Blog post

10 Unknown Security Pitfalls for Python

Dennis Brinkrolf

Security Researcher

November 16, 2021

Date

In this blog post, we share 10 security pitfalls for Python developers that we encountered in real-world projects.

Python developers trust their applications to have a solid security state due to the use of standard libraries and common frameworks. However, within Python, just like in any other programming language, there are certain features that can be misleading or misused by developers. Often it is only a very minor subtlety or detail that can make developers slip and add a severe security vulnerability to the code base.

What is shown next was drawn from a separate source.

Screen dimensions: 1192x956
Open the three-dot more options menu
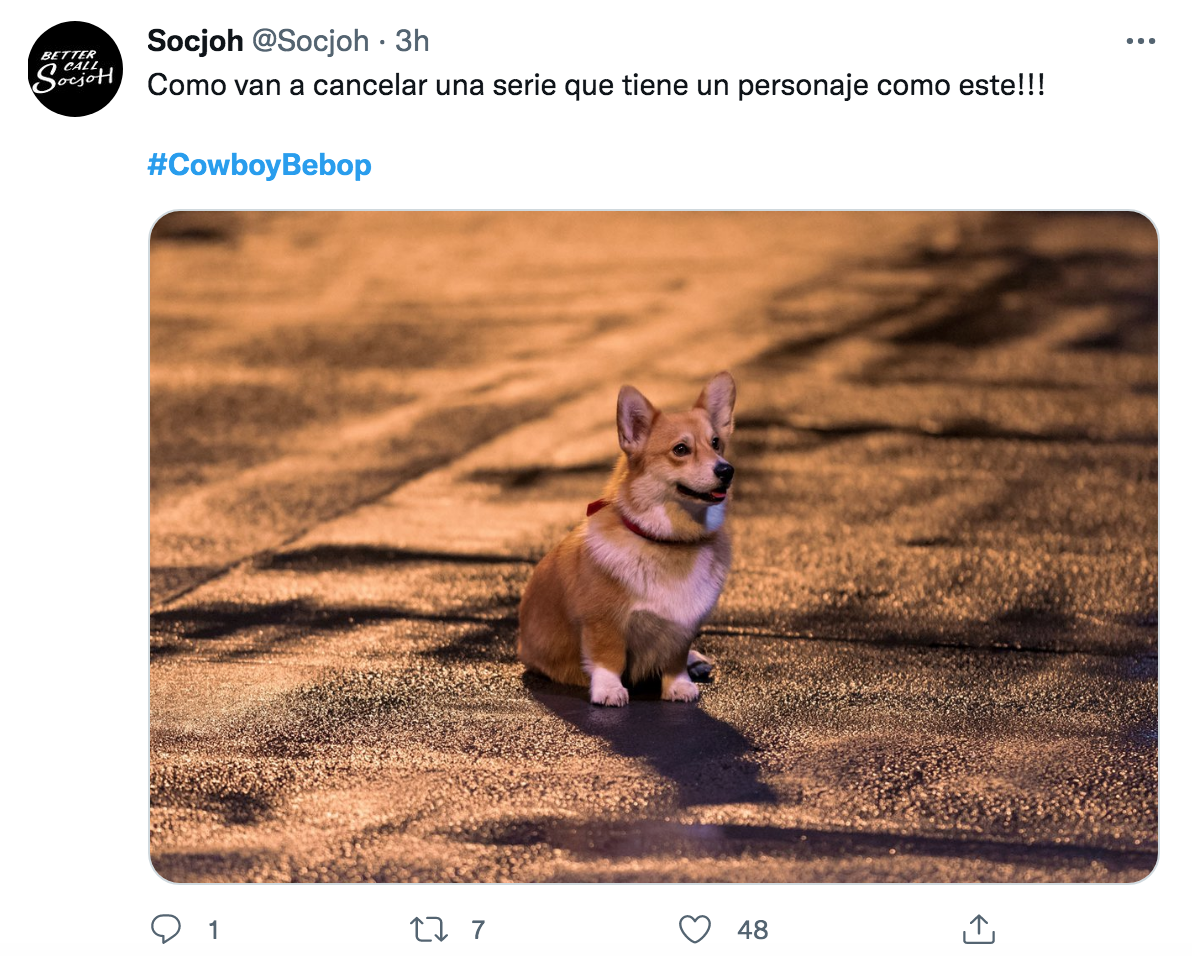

In this blog post, we share 10 security pitfalls we encountered in real-world Python projects. We chose pitfalls that we believe are less known in the developer community. By explaining each issue and its impact we hope to raise awareness and sharpen your security mindset. If you are using any of these features, make sure to check your Python code!

1. Optimized Asserts

Python offers the ability to execute code in an optimized way. This allows the code to run faster and with less memory. It is especially effective when the application is used on a large scale or when there are few resources available. Some pre-packaged Python applications are provided with optimized bytecode. However, when code is optimized, all assert statements are ignored. These are sometimes used by developers to assess certain conditions within the code. If an assert is used, for example, as part of an authentication check this can lead to a security bypass.

def superuser_action(request, user):
    assert user.is_super_user
    # execute action as super user

view.py

In this example, the assert statement in line 2 would be ignored and every non-super user could reach the next lines of code. It is not recommended to use assert statements for security-related checks but we do see them in real-world applications.

2. MakeDirs Permissions

The function os.makedirs creates one or more folders in the file system. Its second parameter mode is used to specify the default permission of the created folders. In line 2 of the following code snippet, the folders A/B/C are created with rwx------ (0o700) permission. This implies that only the current user (owner) has read, write and execute rights for these folders.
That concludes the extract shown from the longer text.